Saved data entries:
● ● ● ●

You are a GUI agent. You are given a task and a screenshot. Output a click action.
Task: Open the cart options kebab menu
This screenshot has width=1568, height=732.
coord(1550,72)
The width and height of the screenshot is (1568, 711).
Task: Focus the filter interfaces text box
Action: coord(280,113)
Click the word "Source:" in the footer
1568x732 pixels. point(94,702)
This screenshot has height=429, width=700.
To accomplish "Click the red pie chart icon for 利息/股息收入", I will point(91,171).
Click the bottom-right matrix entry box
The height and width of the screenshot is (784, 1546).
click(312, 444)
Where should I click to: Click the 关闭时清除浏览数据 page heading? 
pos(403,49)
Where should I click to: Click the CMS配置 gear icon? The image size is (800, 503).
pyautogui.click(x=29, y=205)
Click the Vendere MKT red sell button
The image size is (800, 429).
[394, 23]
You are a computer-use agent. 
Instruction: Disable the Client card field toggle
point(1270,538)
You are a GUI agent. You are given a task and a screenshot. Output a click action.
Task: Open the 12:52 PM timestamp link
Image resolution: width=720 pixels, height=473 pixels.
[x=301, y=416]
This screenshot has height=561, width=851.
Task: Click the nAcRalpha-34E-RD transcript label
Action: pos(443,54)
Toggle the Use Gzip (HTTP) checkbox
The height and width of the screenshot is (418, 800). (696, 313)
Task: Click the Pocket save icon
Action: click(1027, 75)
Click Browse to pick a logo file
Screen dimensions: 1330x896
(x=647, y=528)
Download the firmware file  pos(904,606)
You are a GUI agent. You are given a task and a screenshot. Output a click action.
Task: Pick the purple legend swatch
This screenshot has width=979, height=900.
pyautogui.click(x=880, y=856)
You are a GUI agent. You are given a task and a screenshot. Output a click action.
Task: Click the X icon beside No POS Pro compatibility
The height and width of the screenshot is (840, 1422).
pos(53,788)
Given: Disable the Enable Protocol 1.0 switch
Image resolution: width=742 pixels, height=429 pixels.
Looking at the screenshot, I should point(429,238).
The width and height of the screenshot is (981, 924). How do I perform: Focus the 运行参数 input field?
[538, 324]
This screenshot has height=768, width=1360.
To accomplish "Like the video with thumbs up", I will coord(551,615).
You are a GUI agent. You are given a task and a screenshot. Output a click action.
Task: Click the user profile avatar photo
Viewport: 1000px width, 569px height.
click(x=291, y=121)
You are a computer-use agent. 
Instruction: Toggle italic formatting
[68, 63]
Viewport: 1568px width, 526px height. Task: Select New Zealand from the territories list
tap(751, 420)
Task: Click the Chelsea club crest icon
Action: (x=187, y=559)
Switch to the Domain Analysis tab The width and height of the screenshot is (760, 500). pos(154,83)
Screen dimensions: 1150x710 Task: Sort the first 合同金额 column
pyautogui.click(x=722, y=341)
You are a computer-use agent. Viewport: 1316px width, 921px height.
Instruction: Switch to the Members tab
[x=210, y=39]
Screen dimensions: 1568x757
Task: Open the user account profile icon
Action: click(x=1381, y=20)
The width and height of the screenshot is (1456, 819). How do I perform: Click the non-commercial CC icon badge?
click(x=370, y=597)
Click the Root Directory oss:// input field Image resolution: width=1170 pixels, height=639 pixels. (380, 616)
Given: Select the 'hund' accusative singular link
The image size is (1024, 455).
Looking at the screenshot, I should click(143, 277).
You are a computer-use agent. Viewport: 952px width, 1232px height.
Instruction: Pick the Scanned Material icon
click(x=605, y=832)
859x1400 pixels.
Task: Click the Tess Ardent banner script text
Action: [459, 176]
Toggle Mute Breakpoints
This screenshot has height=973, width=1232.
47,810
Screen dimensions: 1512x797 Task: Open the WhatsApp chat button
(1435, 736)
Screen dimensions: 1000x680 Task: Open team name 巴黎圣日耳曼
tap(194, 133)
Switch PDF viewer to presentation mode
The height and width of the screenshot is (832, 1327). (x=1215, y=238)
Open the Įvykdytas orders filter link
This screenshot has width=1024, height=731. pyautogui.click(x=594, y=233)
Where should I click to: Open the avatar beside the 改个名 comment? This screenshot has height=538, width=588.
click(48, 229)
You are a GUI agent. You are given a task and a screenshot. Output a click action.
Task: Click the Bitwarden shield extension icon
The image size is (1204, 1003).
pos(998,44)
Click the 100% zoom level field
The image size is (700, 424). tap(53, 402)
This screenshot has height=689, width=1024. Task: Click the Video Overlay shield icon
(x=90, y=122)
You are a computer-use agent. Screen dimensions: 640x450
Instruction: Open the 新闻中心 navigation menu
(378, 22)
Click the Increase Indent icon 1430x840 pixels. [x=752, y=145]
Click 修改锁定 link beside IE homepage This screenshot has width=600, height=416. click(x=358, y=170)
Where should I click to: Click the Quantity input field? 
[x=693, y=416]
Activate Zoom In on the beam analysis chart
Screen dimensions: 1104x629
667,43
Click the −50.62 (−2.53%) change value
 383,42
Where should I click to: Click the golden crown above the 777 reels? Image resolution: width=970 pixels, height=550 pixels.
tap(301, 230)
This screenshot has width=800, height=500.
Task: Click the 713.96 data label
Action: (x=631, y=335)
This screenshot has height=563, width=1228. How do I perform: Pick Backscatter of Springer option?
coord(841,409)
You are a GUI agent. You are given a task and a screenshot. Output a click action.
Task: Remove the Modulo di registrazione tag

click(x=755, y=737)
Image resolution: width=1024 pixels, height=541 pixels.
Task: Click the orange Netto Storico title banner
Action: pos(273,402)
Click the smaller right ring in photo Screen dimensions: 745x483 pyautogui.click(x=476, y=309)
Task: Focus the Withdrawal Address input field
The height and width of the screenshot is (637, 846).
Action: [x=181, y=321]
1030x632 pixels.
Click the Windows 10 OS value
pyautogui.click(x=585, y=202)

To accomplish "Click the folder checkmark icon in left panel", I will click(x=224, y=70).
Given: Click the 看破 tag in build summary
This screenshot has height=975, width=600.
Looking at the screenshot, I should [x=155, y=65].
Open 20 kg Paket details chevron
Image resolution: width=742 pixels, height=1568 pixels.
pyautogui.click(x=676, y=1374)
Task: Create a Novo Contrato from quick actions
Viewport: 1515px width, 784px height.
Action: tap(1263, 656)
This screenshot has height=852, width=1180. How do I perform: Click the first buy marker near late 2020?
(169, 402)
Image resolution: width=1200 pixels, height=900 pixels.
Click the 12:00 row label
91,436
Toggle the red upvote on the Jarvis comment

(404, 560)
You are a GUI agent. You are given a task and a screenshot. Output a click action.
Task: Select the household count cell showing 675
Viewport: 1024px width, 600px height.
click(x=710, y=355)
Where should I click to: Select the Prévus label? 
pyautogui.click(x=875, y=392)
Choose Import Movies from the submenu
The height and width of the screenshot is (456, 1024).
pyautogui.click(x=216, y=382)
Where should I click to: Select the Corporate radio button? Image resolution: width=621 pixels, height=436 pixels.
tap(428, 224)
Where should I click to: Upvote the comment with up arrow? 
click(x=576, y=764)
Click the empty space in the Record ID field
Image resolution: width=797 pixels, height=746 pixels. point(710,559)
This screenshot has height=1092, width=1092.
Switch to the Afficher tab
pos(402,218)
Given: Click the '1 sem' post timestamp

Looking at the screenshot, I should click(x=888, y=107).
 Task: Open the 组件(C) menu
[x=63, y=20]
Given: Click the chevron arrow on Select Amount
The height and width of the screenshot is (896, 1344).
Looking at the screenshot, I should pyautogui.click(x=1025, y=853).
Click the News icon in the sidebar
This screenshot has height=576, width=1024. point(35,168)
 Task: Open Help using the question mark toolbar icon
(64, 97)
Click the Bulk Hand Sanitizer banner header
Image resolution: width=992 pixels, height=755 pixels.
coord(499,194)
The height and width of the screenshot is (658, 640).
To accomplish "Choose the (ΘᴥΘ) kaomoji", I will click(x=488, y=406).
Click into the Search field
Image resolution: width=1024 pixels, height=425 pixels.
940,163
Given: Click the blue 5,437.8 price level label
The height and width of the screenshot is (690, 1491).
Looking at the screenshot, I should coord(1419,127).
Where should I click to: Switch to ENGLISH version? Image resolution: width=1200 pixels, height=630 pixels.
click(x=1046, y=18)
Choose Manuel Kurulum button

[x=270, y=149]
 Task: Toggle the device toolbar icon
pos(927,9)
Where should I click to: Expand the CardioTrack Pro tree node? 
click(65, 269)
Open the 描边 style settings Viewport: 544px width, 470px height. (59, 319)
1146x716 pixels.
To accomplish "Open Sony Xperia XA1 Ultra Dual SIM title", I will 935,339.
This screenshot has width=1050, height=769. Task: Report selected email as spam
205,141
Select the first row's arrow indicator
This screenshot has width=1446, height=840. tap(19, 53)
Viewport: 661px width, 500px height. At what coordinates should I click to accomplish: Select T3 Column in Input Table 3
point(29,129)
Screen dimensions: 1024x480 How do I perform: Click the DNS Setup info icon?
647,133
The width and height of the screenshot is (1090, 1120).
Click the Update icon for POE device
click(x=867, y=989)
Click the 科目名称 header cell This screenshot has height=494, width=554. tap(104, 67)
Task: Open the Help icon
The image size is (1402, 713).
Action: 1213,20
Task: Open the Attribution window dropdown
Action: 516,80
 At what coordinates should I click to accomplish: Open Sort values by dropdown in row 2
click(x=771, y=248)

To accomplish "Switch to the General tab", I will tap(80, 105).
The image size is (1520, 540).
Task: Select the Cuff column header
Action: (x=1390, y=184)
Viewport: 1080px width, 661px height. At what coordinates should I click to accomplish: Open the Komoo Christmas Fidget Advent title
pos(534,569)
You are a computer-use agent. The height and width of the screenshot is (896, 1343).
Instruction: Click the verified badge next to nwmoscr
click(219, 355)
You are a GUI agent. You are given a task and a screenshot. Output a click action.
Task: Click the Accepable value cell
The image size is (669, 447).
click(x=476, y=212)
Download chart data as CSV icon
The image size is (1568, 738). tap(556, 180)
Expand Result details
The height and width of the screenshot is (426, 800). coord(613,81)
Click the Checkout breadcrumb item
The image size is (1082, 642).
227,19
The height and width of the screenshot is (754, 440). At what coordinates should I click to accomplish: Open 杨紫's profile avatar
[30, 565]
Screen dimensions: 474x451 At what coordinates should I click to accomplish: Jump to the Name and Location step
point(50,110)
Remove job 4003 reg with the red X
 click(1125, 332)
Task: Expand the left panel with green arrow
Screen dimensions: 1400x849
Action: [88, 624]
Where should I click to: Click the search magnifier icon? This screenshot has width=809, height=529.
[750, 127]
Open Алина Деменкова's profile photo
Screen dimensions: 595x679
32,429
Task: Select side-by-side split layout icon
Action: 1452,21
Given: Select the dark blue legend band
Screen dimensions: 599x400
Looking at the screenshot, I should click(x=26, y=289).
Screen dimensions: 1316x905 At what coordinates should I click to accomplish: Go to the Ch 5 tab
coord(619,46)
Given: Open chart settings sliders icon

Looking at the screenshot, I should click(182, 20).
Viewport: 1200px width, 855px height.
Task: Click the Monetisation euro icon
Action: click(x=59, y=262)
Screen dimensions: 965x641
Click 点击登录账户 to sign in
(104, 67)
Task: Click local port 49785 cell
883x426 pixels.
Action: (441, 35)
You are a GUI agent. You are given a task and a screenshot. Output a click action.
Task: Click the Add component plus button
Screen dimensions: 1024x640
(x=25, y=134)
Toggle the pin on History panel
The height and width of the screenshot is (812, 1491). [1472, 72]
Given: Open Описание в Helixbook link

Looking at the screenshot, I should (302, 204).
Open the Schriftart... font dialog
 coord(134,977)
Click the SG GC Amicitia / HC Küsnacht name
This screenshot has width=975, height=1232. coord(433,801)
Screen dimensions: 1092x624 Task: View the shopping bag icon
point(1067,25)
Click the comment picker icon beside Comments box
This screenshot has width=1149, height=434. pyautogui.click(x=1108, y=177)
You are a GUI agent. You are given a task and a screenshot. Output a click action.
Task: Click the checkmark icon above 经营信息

● ● ● ●

# Task directions
Write out word for word only the lines from the start of the entries down to the line with "Task: Open the 12:52 PM timestamp link", please, including both ends.

# Solution to this exercise
You are a GUI agent. You are given a task and a screenshot. Output a click action.
Task: Open the cart options kebab menu
This screenshot has width=1568, height=732.
coord(1550,72)
The width and height of the screenshot is (1568, 711).
Task: Focus the filter interfaces text box
Action: coord(280,113)
Click the word "Source:" in the footer
1568x732 pixels. point(94,702)
This screenshot has height=429, width=700.
To accomplish "Click the red pie chart icon for 利息/股息收入", I will point(91,171).
Click the bottom-right matrix entry box
The height and width of the screenshot is (784, 1546).
click(312, 444)
Where should I click to: Click the 关闭时清除浏览数据 page heading? 
pos(403,49)
Where should I click to: Click the CMS配置 gear icon? The image size is (800, 503).
pyautogui.click(x=29, y=205)
Click the Vendere MKT red sell button
The image size is (800, 429).
[394, 23]
You are a computer-use agent. 
Instruction: Disable the Client card field toggle
point(1270,538)
You are a GUI agent. You are given a task and a screenshot. Output a click action.
Task: Open the 12:52 PM timestamp link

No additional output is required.